Before the end of 2013, the House (by a vote of 332–94) and the Senate (64–36) passed the Bipartisan Budget Act of 2013, based on a compromise forged by Republican Rep. Paul Ryan and Democratic Sen. Patty Murray, the chairpersons of the House and Senate Budget Committees, respectively. The act replaced the bulk of the automatic spending cuts required by sequestration with targeted cuts, and it raised discretionary spending (split equally between military and nonmilitary funding). The resulting budget was intended to last through fiscal year 2014 and forestall another battle in January 2014, when the temporary budget agreement forged in October was due to expire (provided that the details of the budget could be worked out before then). A number of conservative congressional Republicans opposed the spending increases and called for the sequester-level cuts to remain in place, while many Democrats were disappointed because the act did not extend long-term unemployment benefits.

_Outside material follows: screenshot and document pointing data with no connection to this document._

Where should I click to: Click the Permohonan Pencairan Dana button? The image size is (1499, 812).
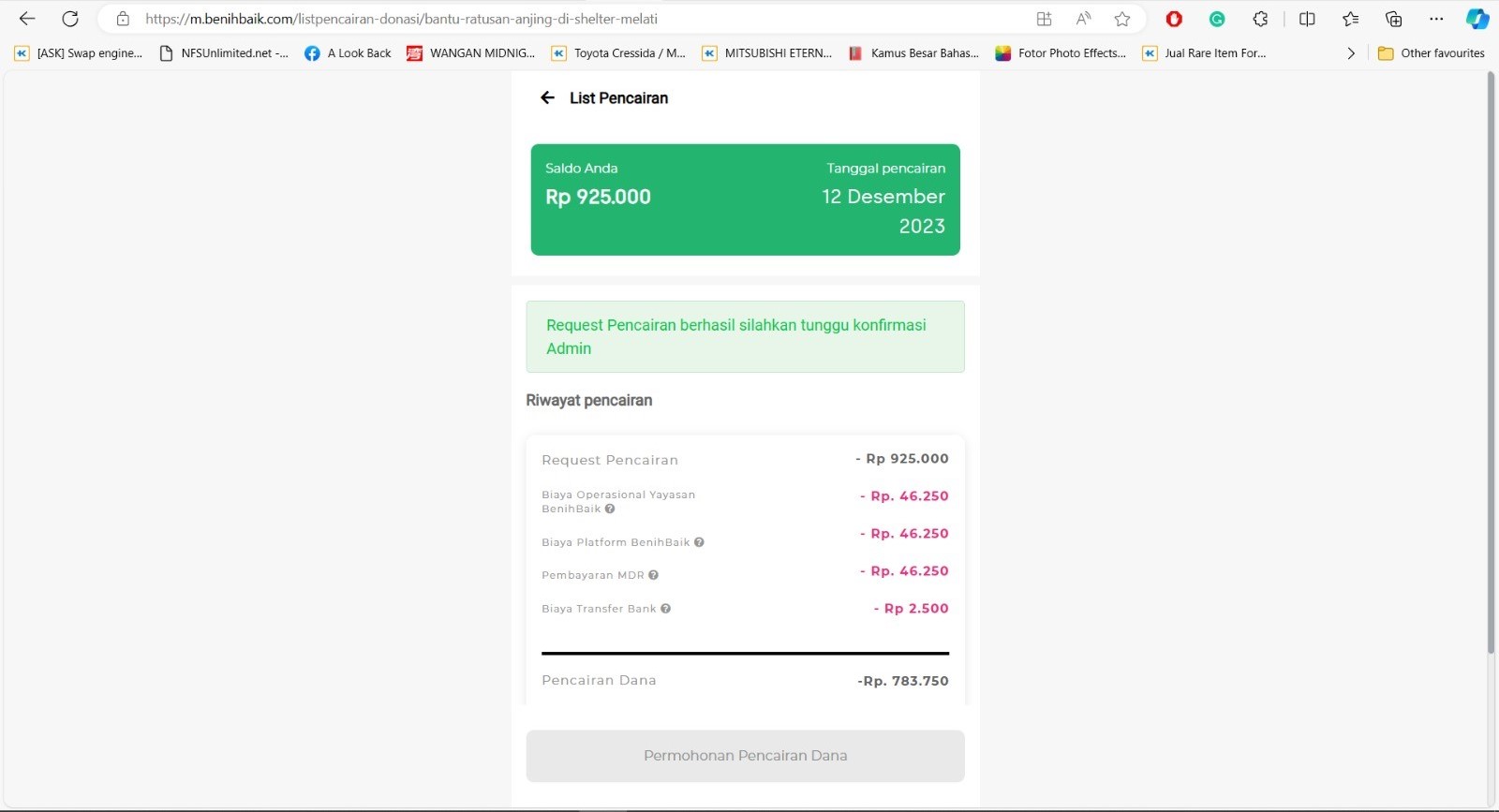click(x=745, y=756)
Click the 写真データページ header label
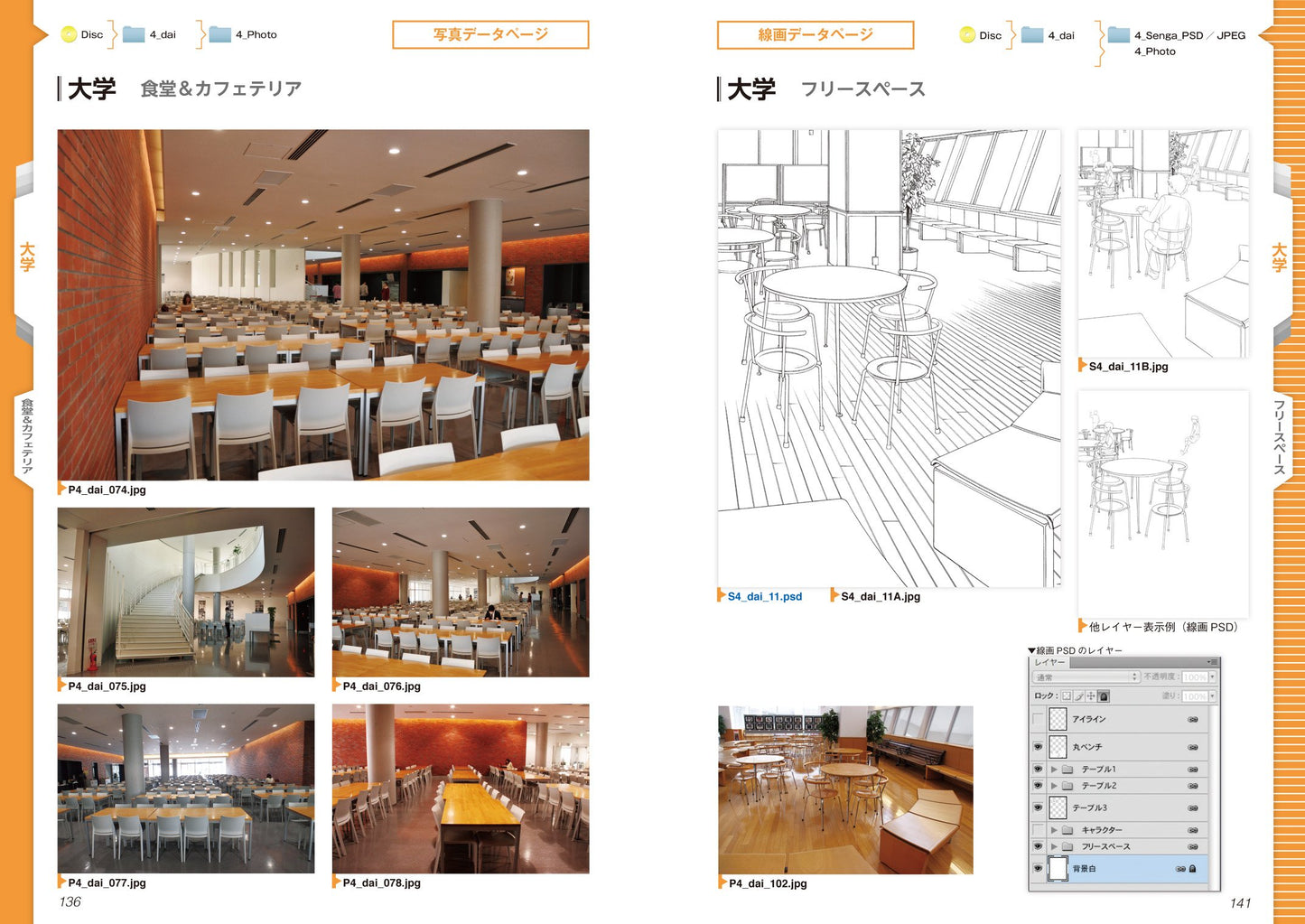Viewport: 1305px width, 924px height. coord(490,35)
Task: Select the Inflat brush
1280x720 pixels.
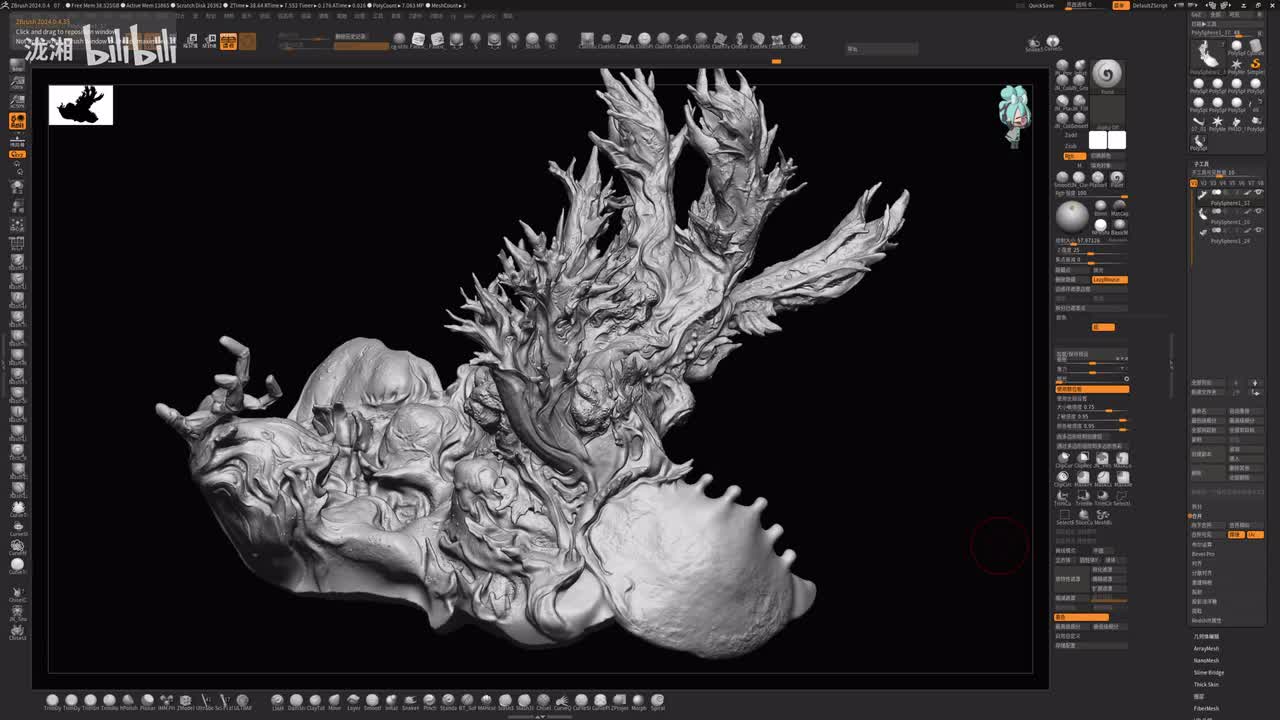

Among the foreign policy challenges faced by the United States in 2014 was how to respond to the upheaval in Ukraine that eventually resulted in the self-declared independence of the autonomous republic of Crimea, which was then annexed by Russia. The United States was one of many countries that condemned the involvement of Russia and Russian troops in the events in Crimea, and the United States also imposed sanctions on prominent individual Russians while joining the other members of the Group of Eight in suspending Russia from that organization.
The rise of ISIL (ISIS), the Bowe Bergdahl prisoner swap, and imposition of stricter carbon emission standards
In the summer of 2014, nearly three years after the last U.S. troops had left Iraq, events in that country prompted renewed U.S. intervention. The Islamic State in Iraq and the Levant (ISIL; also known as the Islamic State in Iraq and Syria [ISIS])—an entity formed by al-Qaeda in Iraq and the Syrian Nusrah Front in April 2013—led a spreading uprising by Sunni militants that had begun taking control of Iraqi cities in January 2014. When the threat to the controversial regime of Prime Minister Nūrī al-Mālikī became dire in mid-June 2014, after ISIL fighters seized the northern city of Mosul (the second largest city in Iraq) and then Tikrīt (only about 100 miles [160 km] north of Baghdad), the United States took action. Obama—who was blamed for the uprising by some critics who claimed that he had removed U.S. forces too soon—sent some 300 U.S. Special Operations soldiers to Iraq as advisers, despite his desire not to return troops there.